Bibliotheek van de toekomst
‘Als bibliotheken zijn we trots op deze ontwikkelingen. Het zorgt ervoor dat ik met een gerust hart vertrek: de basis van de nieuwe bibliotheek is goed en staat in de steigers om zich te ontwikkelen naar de bibliotheek van de toekomst. Ook vind ik het mooi om te zien hoe alle Bibliotheken die ik achterlaat modern zijn ingericht. Bij mijn vertrek is er geen enkele vestiging hetzelfde als toen ik er begon. Alle vestigingen zijn, met dank aan de alle partners, medewerkers en vrijwilligers die zich daarvoor hebben ingezet, prima in orde. Daar kijk ik met veel voldoening op terug.’

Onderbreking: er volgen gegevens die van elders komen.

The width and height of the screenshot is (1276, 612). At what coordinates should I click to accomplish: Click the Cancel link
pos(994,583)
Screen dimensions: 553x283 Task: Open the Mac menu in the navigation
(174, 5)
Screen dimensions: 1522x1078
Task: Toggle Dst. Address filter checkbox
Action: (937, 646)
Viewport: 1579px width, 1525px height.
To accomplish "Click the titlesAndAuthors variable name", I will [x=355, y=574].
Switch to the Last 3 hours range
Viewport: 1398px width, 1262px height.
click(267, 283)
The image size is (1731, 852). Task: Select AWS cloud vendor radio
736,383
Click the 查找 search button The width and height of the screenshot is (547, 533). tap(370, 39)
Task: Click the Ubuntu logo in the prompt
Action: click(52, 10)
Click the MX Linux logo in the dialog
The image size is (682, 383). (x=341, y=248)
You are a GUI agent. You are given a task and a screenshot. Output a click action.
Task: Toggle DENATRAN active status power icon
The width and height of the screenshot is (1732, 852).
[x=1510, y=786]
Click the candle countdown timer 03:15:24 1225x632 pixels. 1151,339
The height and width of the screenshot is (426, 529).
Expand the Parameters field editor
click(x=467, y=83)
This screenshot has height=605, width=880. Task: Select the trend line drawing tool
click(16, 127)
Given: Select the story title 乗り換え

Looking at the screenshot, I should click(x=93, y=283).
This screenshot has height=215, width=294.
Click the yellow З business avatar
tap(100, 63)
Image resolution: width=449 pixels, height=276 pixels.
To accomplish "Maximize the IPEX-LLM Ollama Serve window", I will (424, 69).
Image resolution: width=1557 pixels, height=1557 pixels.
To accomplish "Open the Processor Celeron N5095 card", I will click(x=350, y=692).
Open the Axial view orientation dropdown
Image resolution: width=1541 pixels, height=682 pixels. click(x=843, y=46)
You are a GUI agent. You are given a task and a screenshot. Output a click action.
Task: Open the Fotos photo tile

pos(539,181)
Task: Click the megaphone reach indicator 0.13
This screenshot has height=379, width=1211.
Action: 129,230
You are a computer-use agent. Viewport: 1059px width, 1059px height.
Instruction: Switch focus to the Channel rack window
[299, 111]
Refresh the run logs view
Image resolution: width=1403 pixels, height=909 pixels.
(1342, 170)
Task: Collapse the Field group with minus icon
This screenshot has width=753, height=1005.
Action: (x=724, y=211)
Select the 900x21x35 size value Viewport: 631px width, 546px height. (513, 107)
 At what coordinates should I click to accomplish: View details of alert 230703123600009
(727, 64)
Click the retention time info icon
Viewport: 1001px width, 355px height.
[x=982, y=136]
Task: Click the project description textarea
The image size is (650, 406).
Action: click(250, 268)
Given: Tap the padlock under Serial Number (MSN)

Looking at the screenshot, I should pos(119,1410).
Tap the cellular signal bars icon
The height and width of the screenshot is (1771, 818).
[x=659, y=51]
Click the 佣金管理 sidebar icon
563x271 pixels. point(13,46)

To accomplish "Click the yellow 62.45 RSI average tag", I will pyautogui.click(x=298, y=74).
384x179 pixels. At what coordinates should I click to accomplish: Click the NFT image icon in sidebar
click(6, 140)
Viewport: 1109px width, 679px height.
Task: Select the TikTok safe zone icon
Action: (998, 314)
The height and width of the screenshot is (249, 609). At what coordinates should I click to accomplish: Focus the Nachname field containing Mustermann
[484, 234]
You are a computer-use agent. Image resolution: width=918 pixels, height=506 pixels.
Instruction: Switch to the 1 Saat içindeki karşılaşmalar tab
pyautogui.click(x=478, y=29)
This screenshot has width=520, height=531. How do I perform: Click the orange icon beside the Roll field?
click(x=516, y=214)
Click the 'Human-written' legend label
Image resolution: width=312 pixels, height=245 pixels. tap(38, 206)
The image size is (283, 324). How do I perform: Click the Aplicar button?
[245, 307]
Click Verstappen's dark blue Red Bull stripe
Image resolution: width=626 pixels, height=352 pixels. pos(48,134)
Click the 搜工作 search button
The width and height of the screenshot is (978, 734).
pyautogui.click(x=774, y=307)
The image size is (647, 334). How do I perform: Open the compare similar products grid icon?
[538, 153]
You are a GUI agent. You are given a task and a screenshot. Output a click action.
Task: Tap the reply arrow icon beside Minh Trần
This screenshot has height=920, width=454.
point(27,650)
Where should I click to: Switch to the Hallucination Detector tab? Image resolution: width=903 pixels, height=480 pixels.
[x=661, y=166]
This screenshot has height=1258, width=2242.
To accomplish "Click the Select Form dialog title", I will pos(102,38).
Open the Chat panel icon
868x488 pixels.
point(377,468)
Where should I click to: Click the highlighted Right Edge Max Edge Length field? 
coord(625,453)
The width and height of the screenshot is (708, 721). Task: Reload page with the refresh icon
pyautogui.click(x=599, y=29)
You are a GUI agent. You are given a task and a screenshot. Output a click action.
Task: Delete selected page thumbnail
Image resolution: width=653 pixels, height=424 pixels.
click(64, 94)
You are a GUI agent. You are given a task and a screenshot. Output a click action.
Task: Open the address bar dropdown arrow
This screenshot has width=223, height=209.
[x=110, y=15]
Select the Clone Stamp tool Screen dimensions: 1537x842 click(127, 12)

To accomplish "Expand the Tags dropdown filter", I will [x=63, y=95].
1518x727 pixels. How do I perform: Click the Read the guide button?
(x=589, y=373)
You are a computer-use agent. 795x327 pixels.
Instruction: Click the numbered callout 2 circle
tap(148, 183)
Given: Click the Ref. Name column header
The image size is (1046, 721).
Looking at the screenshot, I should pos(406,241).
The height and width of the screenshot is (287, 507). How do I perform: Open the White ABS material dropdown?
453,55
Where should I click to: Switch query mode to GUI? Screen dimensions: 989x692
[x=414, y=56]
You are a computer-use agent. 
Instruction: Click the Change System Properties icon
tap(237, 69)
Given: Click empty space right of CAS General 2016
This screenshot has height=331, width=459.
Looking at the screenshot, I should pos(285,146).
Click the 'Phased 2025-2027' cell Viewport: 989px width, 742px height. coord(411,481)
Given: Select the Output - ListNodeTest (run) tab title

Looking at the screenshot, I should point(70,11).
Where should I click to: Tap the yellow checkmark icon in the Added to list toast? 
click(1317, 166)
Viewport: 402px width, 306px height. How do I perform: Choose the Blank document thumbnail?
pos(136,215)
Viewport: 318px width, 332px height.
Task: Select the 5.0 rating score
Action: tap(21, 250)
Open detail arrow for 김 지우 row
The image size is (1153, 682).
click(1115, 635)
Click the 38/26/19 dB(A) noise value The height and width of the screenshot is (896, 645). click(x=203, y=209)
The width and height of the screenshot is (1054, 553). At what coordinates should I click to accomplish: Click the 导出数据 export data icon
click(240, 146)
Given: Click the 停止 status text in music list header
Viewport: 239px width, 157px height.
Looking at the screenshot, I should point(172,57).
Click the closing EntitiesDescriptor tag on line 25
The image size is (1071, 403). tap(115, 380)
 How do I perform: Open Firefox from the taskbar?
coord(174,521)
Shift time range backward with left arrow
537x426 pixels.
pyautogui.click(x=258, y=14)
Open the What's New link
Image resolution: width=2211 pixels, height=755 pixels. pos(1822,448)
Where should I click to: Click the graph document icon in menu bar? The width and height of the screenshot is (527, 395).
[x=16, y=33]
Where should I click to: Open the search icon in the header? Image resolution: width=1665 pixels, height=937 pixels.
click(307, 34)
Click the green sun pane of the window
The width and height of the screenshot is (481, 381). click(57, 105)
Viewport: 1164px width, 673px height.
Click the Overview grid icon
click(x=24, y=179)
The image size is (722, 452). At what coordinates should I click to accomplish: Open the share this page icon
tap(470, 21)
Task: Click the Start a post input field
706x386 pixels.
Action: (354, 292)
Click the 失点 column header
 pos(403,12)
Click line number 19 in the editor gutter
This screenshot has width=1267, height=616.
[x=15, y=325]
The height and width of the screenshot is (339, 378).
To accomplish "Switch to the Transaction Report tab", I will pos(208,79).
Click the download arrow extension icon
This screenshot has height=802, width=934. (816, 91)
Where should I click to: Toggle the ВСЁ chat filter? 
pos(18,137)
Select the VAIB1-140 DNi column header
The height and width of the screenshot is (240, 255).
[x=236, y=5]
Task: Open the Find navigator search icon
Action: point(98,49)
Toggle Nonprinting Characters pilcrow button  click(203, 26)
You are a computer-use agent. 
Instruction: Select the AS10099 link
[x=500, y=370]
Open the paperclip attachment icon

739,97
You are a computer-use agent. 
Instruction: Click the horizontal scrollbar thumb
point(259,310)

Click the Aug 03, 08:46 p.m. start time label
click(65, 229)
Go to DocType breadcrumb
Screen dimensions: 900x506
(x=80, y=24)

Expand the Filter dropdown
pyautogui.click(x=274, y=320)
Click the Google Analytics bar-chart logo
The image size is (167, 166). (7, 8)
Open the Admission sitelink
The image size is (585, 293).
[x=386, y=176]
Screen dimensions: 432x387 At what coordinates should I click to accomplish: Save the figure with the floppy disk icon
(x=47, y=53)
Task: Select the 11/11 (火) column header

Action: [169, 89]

Ik kijk nu uit naar mijn vrije tijd, om me meer te kunnen richten op interesses als lezen, sporten en fietsen. De eerste periode probeer ik als lange vakantie te zien, met meer tijd voor vrienden en natuurlijk oppassen op het kleinkind!

‘Ik zou willen benadrukken wat voor een prachtige (werk)plek de Bibliotheek is en dat ik er een mooie tijd heb gehad, omringt door fijne collega’s en de vele vrijwilligers die hun uiterste best doen voor werk dat ertoe doet”.